As a consequence of dropping Javascript by default, I also have been pleasently surprised by how much data I save browsing, how my battery life improved, and how usable the internet is without Javascript (and ads).
Have you had a similar experience?
- More secure, especially if the website doesn't use TLS.
- Faster. Many websites work well enough even without JS or only some of it.
Disabling JS to resist fingerprinting may be counterproductive as only a minority of people disable it. My current approach is to use LibRedirect[1] et al to avoid using big websites such as YouTube directly.
In Firefox I also disable network.http.sendRefererHeader. It breaks some websites which rely on it for "security" though.
[1] https://github.com/libredirect/LibRedirect
EDIT: I just found out on the amiunique website that over 12% of browsers disable it. Does this include bots?
So many ads require javascript to load and even some news paywalls fail to operate without it.

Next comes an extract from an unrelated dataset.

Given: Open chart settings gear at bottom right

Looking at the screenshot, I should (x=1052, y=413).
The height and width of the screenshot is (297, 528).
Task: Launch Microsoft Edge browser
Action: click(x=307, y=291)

Little happens automatically without it which is what you would expect from a web of interlinked documents.
Aside from the security and privacy benefits you discover how shit web designers are. They make things hidden with attributes like "display:none" "visibility:hidden" "opacity:0" "overflow:none" and expect the RCE to toggle them off. All the content I want is transmitted to me ans present in the page but for some godforsaken reason they thing it should be obscured.
The good thing is that for many sites I don't get stupid "accept cookies" popups and/or paywalls and - as you say - navigation is much faster because so much less data is retrieved.
On many sites - even if the actual text is visualized correctly - dynamically loaded images are obviously missing, but often that is not even a bad thing.
Of course an increasingly number of sites simply don't show anything (blank page) or just the header and footer.
All in all it is not a bad method to sort of preview sites, in many cases you can see all that is relevant, and in many other cases from the little you can view you can decide if it is worth the hassle to access them with another browser with javascript enabled or skip them altohether.